Another typical use of this setting is parameter sweep. In this case the same computation is carried on several times by a given code, differing only in the initial value of some high-level parameter for each run. An example could be the optimisation of an integer-valued parameter through range scanning:


#!/bin/bash
#
#SBATCH --job-name=test_emb_arr
#SBATCH --output=res_emb_arr.txt
#
#SBATCH --ntasks=1
#SBATCH --time=10:00
#SBATCH --mem-per-cpu=100
#
#SBATCH --array=1-8

srun ./my_program.exe $SLURM_ARRAY_TASK_ID


In that configuration, the command my_program.exe will be run eight times, creating eight distinct jobs, each time with a different argument passed with the environment variable defined by slurm SLURM_ARRAY_TASK_ID ranging from 1 to 8.

The same idea can be used to process several data files. To different instances of the program we must pass a different file to read, based upon the value set in the $SLURM_* environment variable. For instance, assuming there are exactly eight files in /path/to/data we can create the following script:


#!/bin/bash
#
#SBATCH --job-name=test_emb_arr
#SBATCH --output=res_emb_arr.txt
#
#SBATCH --ntasks=1
#SBATCH --time=10:00
#SBATCH --mem-per-cpu=100
#
#SBATCH --array=1-8

FILES=(/path/to/data/*)

srun ./my_program.exe ${FILES[$SLURM_ARRAY_TASK_ID]}


In this case, eight jobs will be submitted, each with a different filename given as an argument to my_program.exe defined in the array FILES[].
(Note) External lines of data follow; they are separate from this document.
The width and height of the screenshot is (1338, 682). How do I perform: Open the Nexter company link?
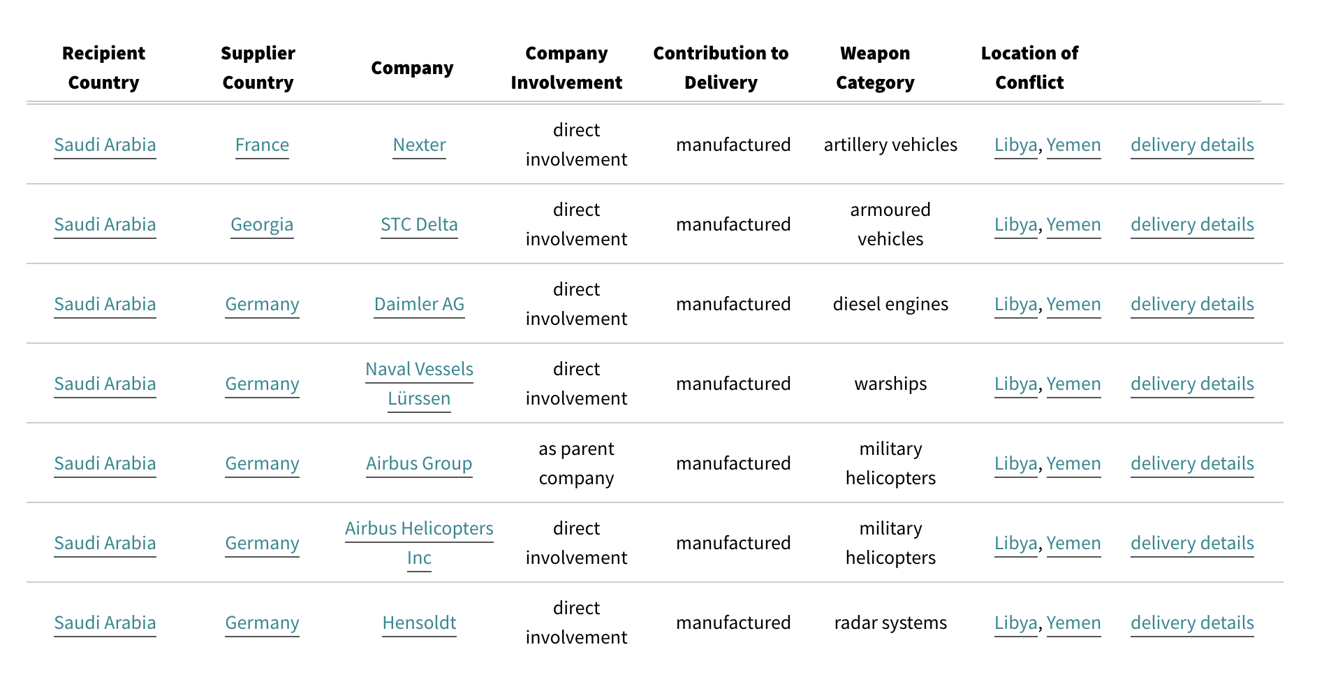(419, 145)
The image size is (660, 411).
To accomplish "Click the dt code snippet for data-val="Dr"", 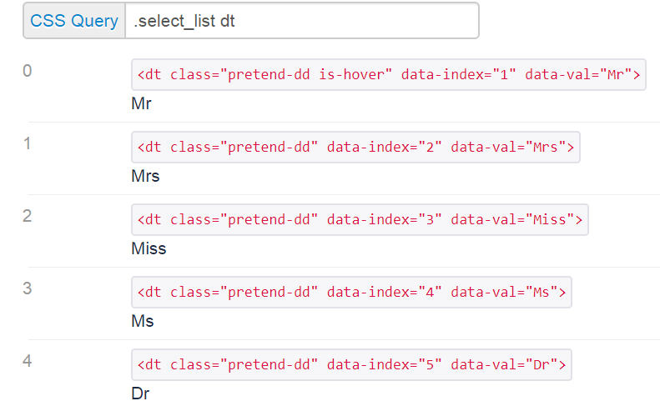I will click(x=351, y=365).
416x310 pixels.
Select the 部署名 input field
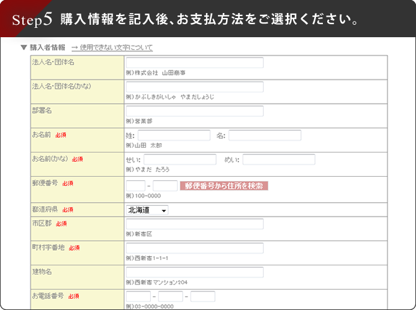point(194,111)
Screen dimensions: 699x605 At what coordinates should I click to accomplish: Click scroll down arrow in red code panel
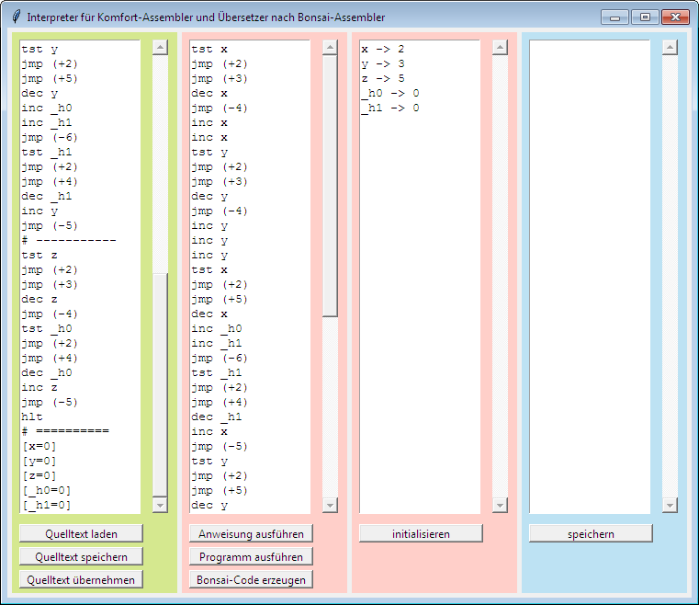coord(331,505)
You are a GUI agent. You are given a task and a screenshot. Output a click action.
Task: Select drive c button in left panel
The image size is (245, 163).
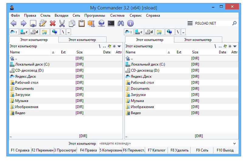tap(24, 32)
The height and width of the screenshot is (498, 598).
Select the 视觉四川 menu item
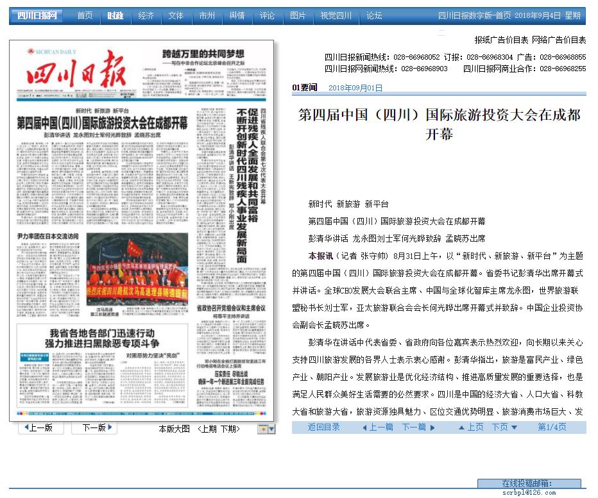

Note that the same recipe can be used with a numerical argument that is not simply an integer sequence, by defining an array ARGS[] containing the desired values:


ARGS=(0.05 0.25 0.5 1 2 5 100)

srun ./my_program.exe ${ARGS[$SLURM_ARRAY_TASK_ID]}



Warning
If the running time of your program is small, say ten minutes or less, creating a job array will incur a lot of overhead and you should consider packing your jobs.


Packed jobs example

The srun command has a (rather counter-intuitively-named) argument --exclusive that allows scheduling independent processes inside a Slurm job allocation. As the documentation states:

This option can also be used when initiating more than one job step within an existing resource allocation, where you want separate processors to be dedicated to each job step. If sufficient processors are not available to initiate the job step, it will be deferred. This can be thought of as providing a mechanism for resource management to the job within it's allocation. As an example, the following job submission script will ask Slurm for 8 CPUs, then it will run the myprog program 1000 times with arguments passed from 1 to 1000. But with the -n1 --exclusive option, it will control that at any point in time only 8 instances are effectively running, each being allocated one CPU.


#! /bin/bash
#
#SBATCH --ntasks=8
for i in {1..1000}
do
   srun -n1 --exclusive ./myprog $i &
done
wait


The for-loop can be replaced with GNU parrallel if installed on your system:


parallel -P $SLURM_NTASKS srun  -n1 --exclusive ./myprog ::: {1..1000}


Similarly, many files can be processed with one job submission script. The following script will run myprog for every file in /path/to/data, but maximum 8 at a time, and using one CPU per task.


#! /bin/bash
#
#SBATCH --ntasks=8
for file in /path/to/data/*
do
   srun -n1 --exclusive ./myprog $file &
done
wait


Here again the for-loop can be replaced with another command, xargs:


find /path/to/data -print0 | xargs -0 -n1 -P $SLURM_NTASKS srun -n1 --exclusive ./myprog


Master/slave program example


#!/bin/bash
#
#SBATCH --job-name=test_ms
#SBATCH --output=res_ms.txt
#
#SBATCH --ntasks=4
#SBATCH --time=10:00
#SBATCH --mem-per-cpu=100

srun --multi-prog multi.conf


With file multi.conf being, for example, as follows


0      echo I am the Master
1-3    echo I am slave %t


The above instructs Slurm to create four tasks (or processes), one running echo 'I am the Master', and the other 3 running echo I am slave %t. The %t placeholder will be replaced with the task id. This is typically used in a producer/consumer setup where one program (the master) create computing tasks for the other program (the slaves) to perform.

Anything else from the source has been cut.